Zing Forum

Reading

InferRouter: A Self-Hosted Multi-Provider LLM Inference Proxy for .NET

InferRouter is a self-hosted LLM inference proxy designed for .NET projects, offering a unified OpenAI-compatible interface, supporting multi-provider failover, rate limit tracking, and structured operation logs to enable seamless model switching and local GGUF fallback.

.NETLLM proxyOpenAI compatiblemulti-providerfailoverGGUFLlamaSharprate limiting
Published 2026-05-27 02:42Recent activity 2026-05-27 02:49Estimated read 7 min
InferRouter: A Self-Hosted Multi-Provider LLM Inference Proxy for .NET
1

Section 01

InferRouter: Core Introduction to the Self-Hosted Multi-Provider LLM Inference Proxy for .NET

InferRouter is a self-hosted LLM inference proxy developed and maintained by vvidman, designed specifically for .NET projects. It was released on GitHub on May 26, 2026 (original link: https://github.com/vvidman/InferRouter). Its core features include: providing a unified OpenAI-compatible interface, supporting multi-provider failover, rate limit tracking, structured operation logs, and local GGUF model fallback (based on LlamaSharp), helping developers achieve seamless model switching and high availability.

2

Section 02

Challenges of LLM Multi-Provider Integration and Limitations of Traditional Solutions

With the development of the LLM ecosystem, developers face challenges in flexible switching between multiple providers: a single provider may have service outages, rate limits, or task adaptability issues. Traditional solutions require hard-coding multiple SDKs, manually handling failover, and managing API keys in a decentralized way, leading to high code complexity and difficulty in expansion. InferRouter aims to solve these problems by providing a unified interface and intelligent routing, allowing callers to enjoy multi-provider elasticity without awareness.

3

Section 03

Analysis of Core Architecture and Key Mechanisms

InferRouter adopts a layered architecture, with core components including:

  1. Unified API Layer: Exposes an OpenAI-compatible /v1/chat/completions endpoint externally, supporting seamless migration of all OpenAI clients.
  2. Failover Executor: Tries providers in the configured order, automatically switching to the next one when encountering recoverable errors (e.g., 429 rate limit).
  3. Rate Limit Tracker: Maintains local quota counts, supports UTC midnight reset and 60-second sliding window RPM tracking to avoid invalid requests.
  4. Error Normalizer: Converts errors from different providers into unified categories (RateLimit, AuthError, etc.) to ensure consistent failover logic.
  5. Operation Logs: Generates structured logs in JSONL format, including information such as request ID, provider, model, token consumption, etc., for easy monitoring and debugging.
4

Section 04

Flexible Configuration and Local GGUF Model Support

The provider chain is defined via configuration files, which can be adjusted without modifying the code. The configuration supports two types: openai_compatible (cloud providers compatible with OpenAI interface) and local_gguf (local models). The sample configuration includes quota control (daily request limit, per-minute limit) and error mapping rules.

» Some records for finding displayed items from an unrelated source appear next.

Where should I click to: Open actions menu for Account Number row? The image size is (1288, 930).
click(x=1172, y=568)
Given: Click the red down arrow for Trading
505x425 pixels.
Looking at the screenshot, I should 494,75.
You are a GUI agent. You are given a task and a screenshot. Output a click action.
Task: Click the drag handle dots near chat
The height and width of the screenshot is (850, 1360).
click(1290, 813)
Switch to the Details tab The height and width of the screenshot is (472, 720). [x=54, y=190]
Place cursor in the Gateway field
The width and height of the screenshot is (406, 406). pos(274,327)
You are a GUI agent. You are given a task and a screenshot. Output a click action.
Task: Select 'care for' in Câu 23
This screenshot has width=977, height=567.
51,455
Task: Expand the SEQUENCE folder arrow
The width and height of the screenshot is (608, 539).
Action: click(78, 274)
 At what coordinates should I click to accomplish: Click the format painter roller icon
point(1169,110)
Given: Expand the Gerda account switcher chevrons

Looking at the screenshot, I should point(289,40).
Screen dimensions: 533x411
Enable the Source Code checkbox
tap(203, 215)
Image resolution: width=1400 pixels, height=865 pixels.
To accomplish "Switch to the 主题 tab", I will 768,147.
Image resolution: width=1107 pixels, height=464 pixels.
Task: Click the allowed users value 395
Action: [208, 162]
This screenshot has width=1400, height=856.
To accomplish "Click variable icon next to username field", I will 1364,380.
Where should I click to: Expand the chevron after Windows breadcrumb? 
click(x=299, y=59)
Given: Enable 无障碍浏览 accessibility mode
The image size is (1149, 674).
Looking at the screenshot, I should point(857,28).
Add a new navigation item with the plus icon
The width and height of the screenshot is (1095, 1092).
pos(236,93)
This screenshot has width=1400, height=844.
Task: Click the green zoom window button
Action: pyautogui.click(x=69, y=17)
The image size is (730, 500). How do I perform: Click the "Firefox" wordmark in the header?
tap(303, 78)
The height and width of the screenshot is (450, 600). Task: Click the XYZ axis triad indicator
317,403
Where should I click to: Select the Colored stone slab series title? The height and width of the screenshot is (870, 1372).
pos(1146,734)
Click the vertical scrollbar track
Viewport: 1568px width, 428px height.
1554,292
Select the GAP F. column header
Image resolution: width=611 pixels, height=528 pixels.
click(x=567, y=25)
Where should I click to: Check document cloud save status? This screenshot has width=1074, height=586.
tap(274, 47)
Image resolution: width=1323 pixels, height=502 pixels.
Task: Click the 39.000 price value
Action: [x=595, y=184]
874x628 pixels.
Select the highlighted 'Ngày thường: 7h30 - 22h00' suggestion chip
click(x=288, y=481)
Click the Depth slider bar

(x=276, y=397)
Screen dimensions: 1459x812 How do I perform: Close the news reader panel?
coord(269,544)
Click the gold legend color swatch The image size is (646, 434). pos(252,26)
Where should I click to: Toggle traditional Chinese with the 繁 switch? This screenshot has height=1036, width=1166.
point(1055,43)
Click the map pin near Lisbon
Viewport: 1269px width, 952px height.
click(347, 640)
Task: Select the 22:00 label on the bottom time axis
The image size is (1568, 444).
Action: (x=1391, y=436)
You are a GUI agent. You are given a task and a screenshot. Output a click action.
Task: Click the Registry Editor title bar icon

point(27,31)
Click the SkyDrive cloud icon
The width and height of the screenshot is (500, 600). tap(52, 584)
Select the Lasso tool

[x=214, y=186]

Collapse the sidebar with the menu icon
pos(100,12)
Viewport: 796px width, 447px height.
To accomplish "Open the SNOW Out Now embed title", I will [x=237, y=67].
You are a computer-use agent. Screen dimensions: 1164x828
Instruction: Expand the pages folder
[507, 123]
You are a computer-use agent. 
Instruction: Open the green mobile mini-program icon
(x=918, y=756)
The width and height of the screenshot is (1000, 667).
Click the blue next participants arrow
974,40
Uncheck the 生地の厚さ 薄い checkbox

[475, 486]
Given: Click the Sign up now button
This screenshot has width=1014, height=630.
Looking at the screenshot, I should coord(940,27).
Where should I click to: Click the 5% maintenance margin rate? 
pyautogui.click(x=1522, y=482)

Local GGUF models are integrated via LlamaSharp, serving as the final fallback, running in-process, suitable for offline or privacy-sensitive scenarios.

5

Section 05

Security Design and Observability Assurance

Security: Uses Docker Secrets to manage API keys, which are mounted as files (/run/secrets/), avoiding environment variable leaks, supporting rotation without restarting the service. Observability: Operation logs are in JSONL format, including event types such as infer_started, infer_completed, infer_fallback, etc. They can be integrated with platforms like ELK and Grafana Loki to achieve real-time monitoring, alerting, and cost analysis.

6

Section 06

Deployment Methods and Applicable Scenarios

Tech Stack: Based on .NET 10 and ASP.NET Core Minimal API, local inference relies on LlamaSharp 0.20.0. Deployment: Deployed via Docker Compose with concise configuration, supporting key mounting, model directory, and log directory mapping. Applicable Scenarios: High availability requirements (multi-provider redundancy), cost optimization (prioritizing low-cost providers), model diversity (adapting different models for tasks), data privacy compliance (local models avoid data outflow).

7

Section 07

Summary: The Value and Significance of InferRouter

InferRouter promotes the evolution of LLM application architecture from tightly coupled single-provider to flexible, configurable multi-provider proxy, meeting the needs of production environments for security, observability, high availability, and cost-effectiveness. For .NET developers, it provides an out-of-the-box solution, eliminating the need to handle provider API differences or complex failover logic, and serves as an important abstraction layer in the evolution of the LLM ecosystem.